LANL Responds To Defense Nuclear Facilities Safety Reports On Plutonium Facility

Technicians work in the pit manufacturing area of the Laboratory’s plutonium facility located at TA-55. Courtesy/LANL
 
By MAIRE O’NEILL
Los Alamos Daily Post

Los Alamos National Laboratory spokesman Matt Nerzig responded this morning to two recent reports filed by Defense Nuclear Facility Safety Board on-site inspectors at LANL’s Plutonium Facility in May one identifying skin contamination on a craft worker’s hands and the other process deviations.

May 14, a work team declared a potential deviation when the total mass of nuclear material listed for a glovebox was less that the actual amount it contained. The report states that criticality safety personnel determined the glovebox to be safe as the actual material present was in compliance with the limits. The DNFSB report states that the inaccurate mass total was due to negative plutonium value in the location’s account in the nuclear materials controls and accountability system, which resulted in a nonconservative and inaccurate total. It states facility management has directed the use of more detailed inventory listings while corrective actions are pursued with the software used for the process.

May 16, a DNFSB report stated that a craft worker performing an exit survey discovered skin contamination on his hands and that follow-up surveys found contamination on the personal protective equipment of the other crew members. It states that radiological control personnel controlled the room, successfully doffed and decontaminated all impacted individuals and performed follow-up surveys in the work area.

The report indicates that the work crew had been installing clean piping underneath a glovebox and that the most likely source of the contamination spread was from the breach of a contaminated system. Facility management paused all pipefitter work while corrective actions are executed, the report said.

Nerzig said all employees were successfully and thoroughly decontaminated — mostly by washing off the contamination with water.

“None of the workers received any measurable dose, and there was no risk to the public. The facility’s safety systems worked as designed,” he said, adding that the Lab’s work with nuclear materials on behalf of the country is complex, challenging and comes with inherent risks.

“The safety systems and procedures in place at the Laboratory’s plutonium facility are designed to greatly reduce the risk to Laboratory employees, the public and the environment, and make it the safest place for this type of work,” Nerzig said.

Earlier in May, the DNFSB report stated that workers placed a container of plutonium salts in a glovebox where the criticality safety posting only allowed plutonium oxide or metal. While later reviewing procedural changes, the report states that the first line manager observed that the location did not permit the salts and initiated the “potential process deviation process”. It states that the workers involved in the event stated that they believed the salts were allowed because they were not explicitly forbidden by the posting. It notes that operations in this particular laboratory room recently underwent two federal readiness assessments and the criticality safety days pause.

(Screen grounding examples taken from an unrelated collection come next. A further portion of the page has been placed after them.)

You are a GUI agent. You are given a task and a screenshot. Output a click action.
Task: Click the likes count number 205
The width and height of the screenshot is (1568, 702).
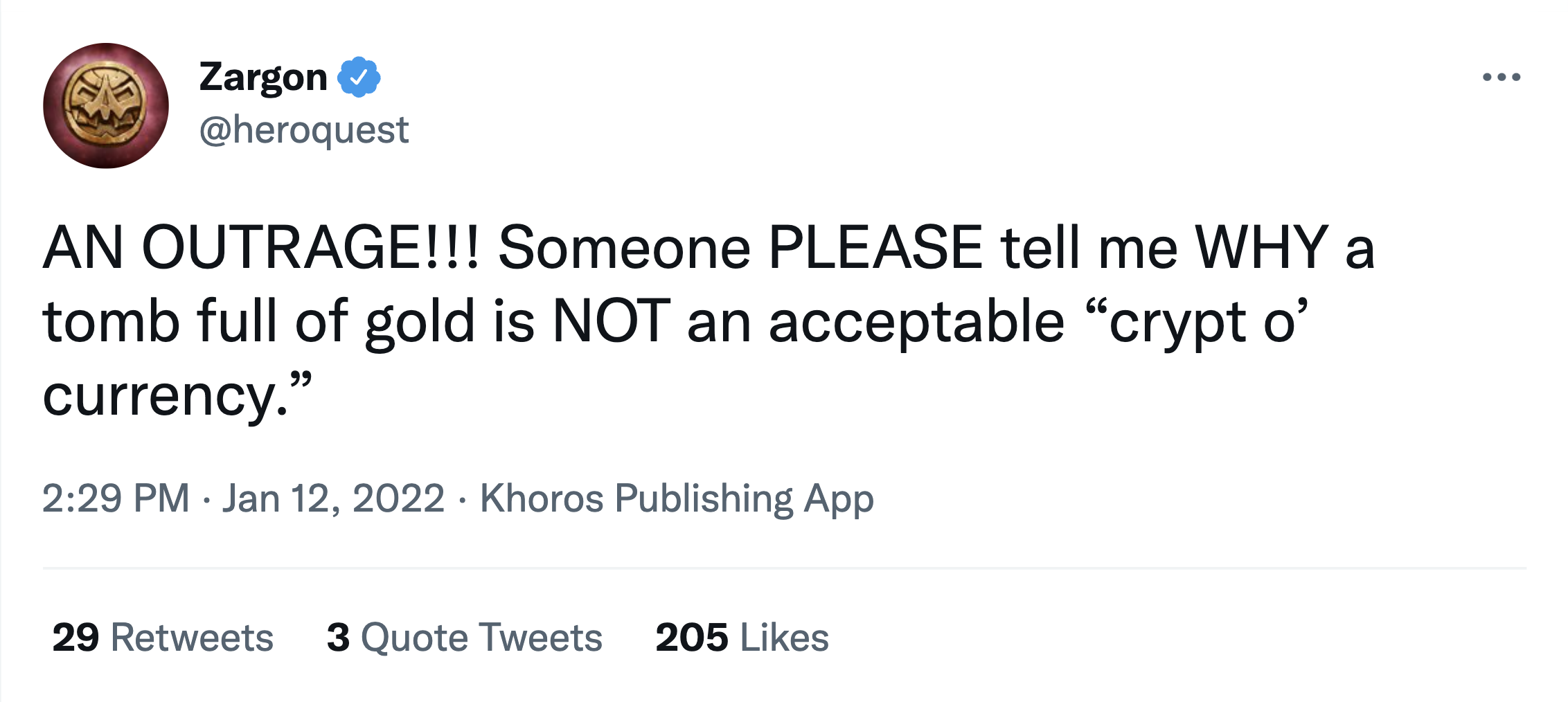[x=691, y=637]
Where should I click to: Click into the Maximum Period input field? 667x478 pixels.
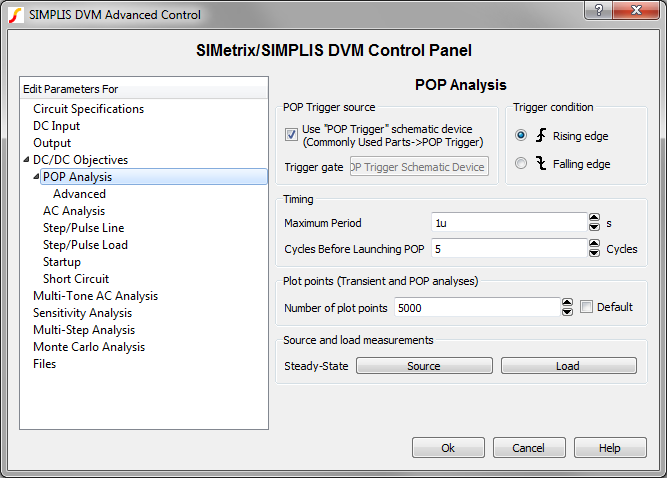click(507, 222)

The report states that management revoked fissile material handler certification for the work crew involved and is currently conducting oral boards prior to their reauthorization for work as well as broadly assessing fissile material handler training based on “apparent weaknesses exposed by this and other recent conduct of operations events”. It says management and nuclear criticality safety personnel learned that “storage of salts was occurring in this glovebox even though the operation includes a specialized storage box that has allowance for storing salts”. As a result, an effort to map process flows across all glovebox locations that support the pit manufacturing flowsheet was initiated to ensure alignment between operations, criticality safety, and other safety programs, the report states.

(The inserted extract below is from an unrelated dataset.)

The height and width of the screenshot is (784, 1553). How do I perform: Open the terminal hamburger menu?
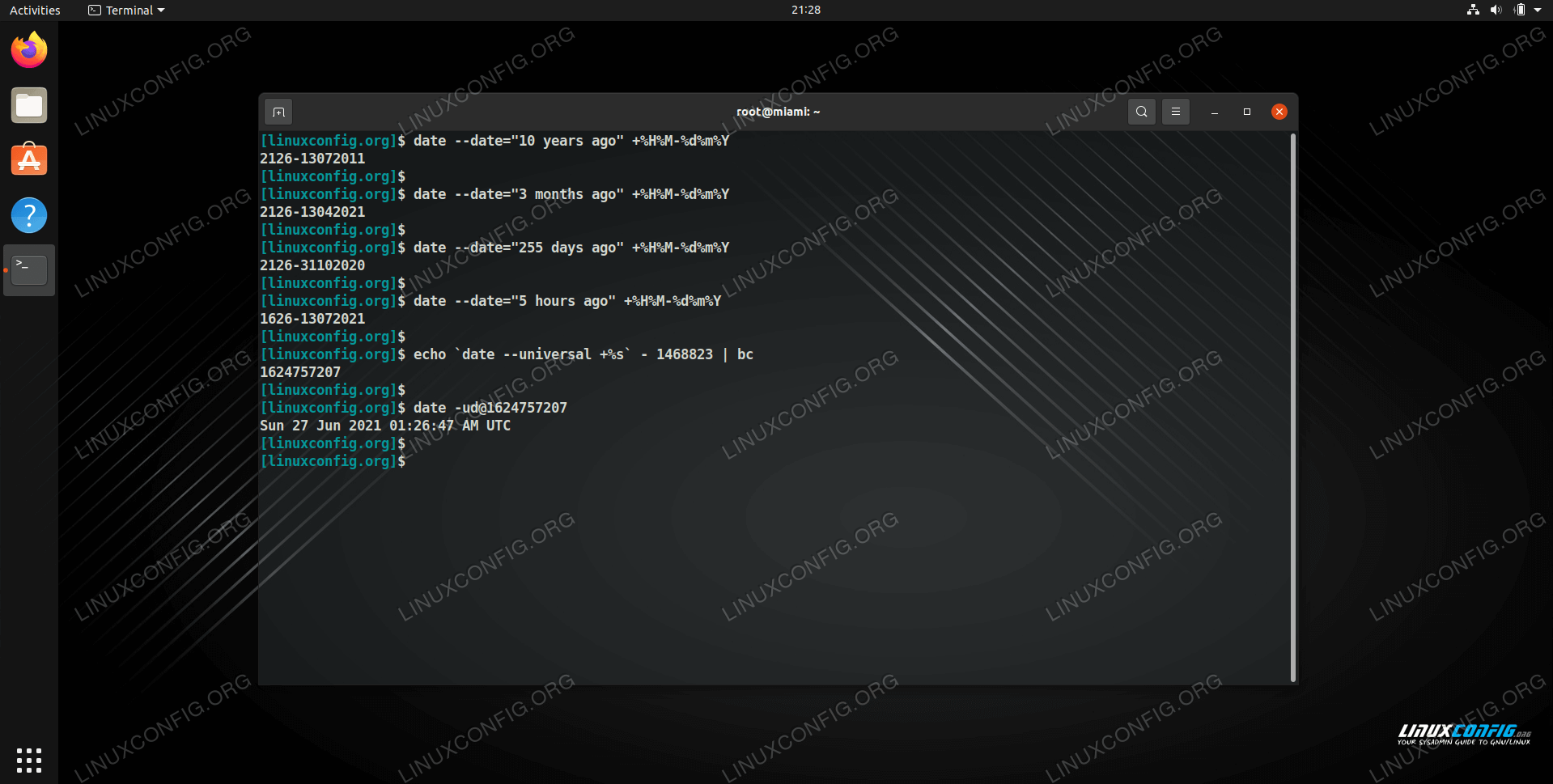point(1175,112)
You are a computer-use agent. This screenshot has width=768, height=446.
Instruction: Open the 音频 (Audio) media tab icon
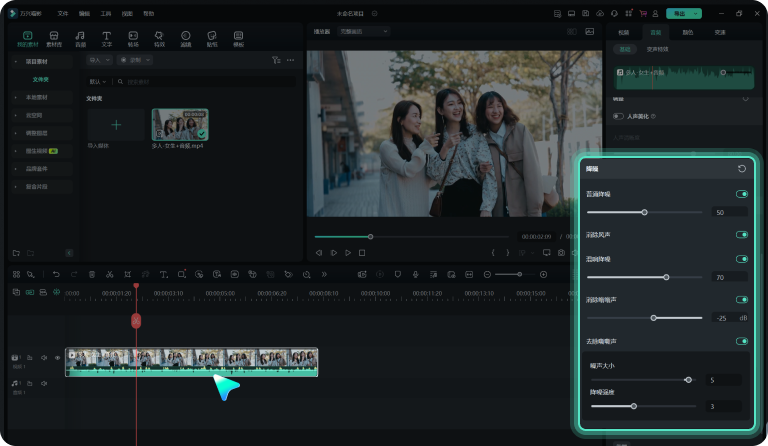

Asked about the incident, Nerzig said few process deviations at the Laboratory’s plutonium facility indicate a safety problem or failure, that in most cases, the exact opposite is true.

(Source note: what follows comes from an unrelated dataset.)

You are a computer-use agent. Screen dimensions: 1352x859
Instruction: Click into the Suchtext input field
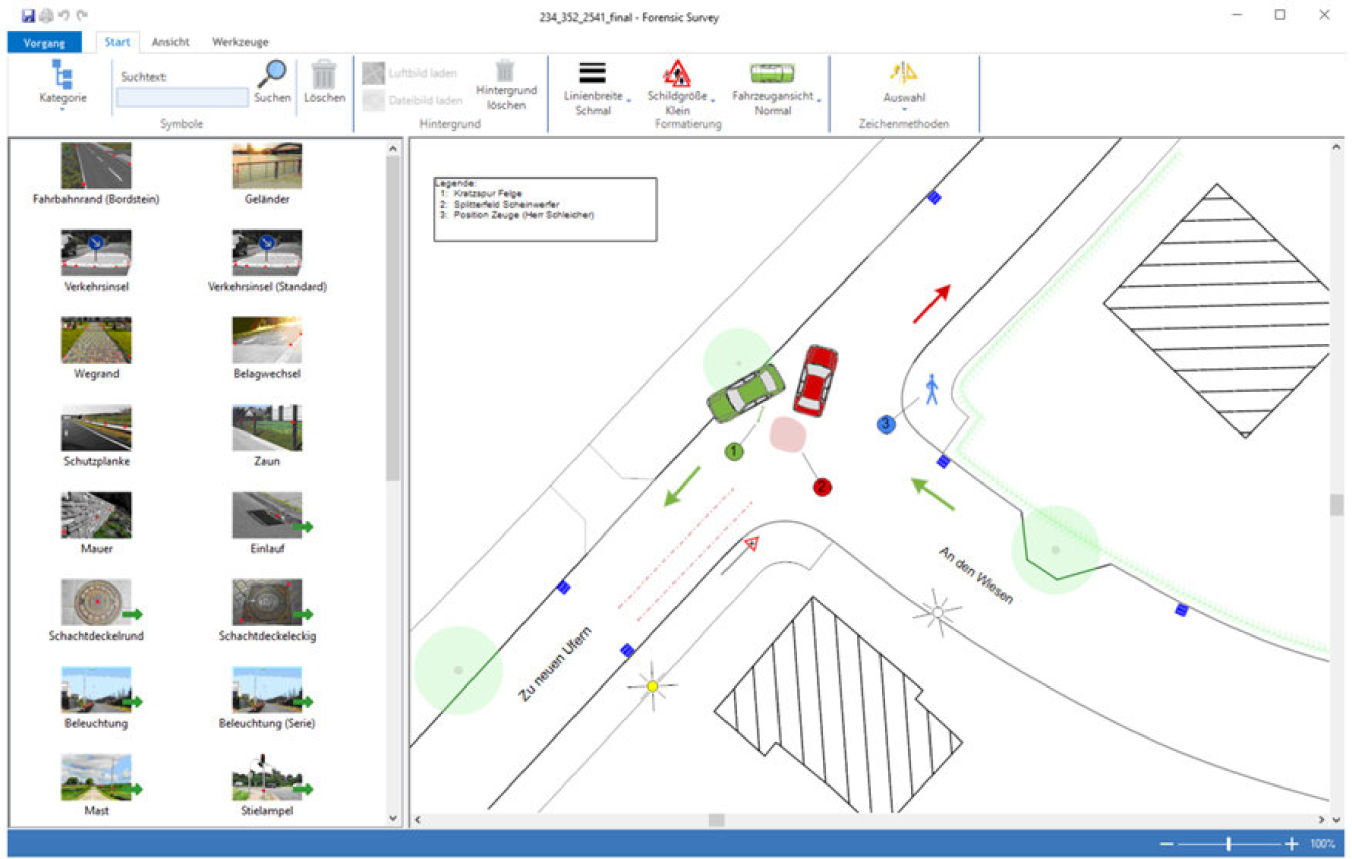pos(182,97)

“Self-reporting is a best practice that we encourage as a sign of a healthy, continuously improving, safety culture,” he said.

He added that the process deviation in this case did not create a criticality safety risk and posed no significant safety risks to workers or the public.

“Criticality safety experts analyzed the introduction of this material form into the glovebox and determined it was safe and stable. The Lab’s self-reporting of such events provides an opportunity to review procedures and, if necessary, refine them to further enhance our wide safety margins,” Nerzig said.

He said the Laboratory’s goal is to identify and control hazards throughout all its functions and appropriately engage workers and management.

“The Lab operates within defined safety envelopes with well understood risks, hazards and controls for each activity – especially those involving nuclear materials,” he said.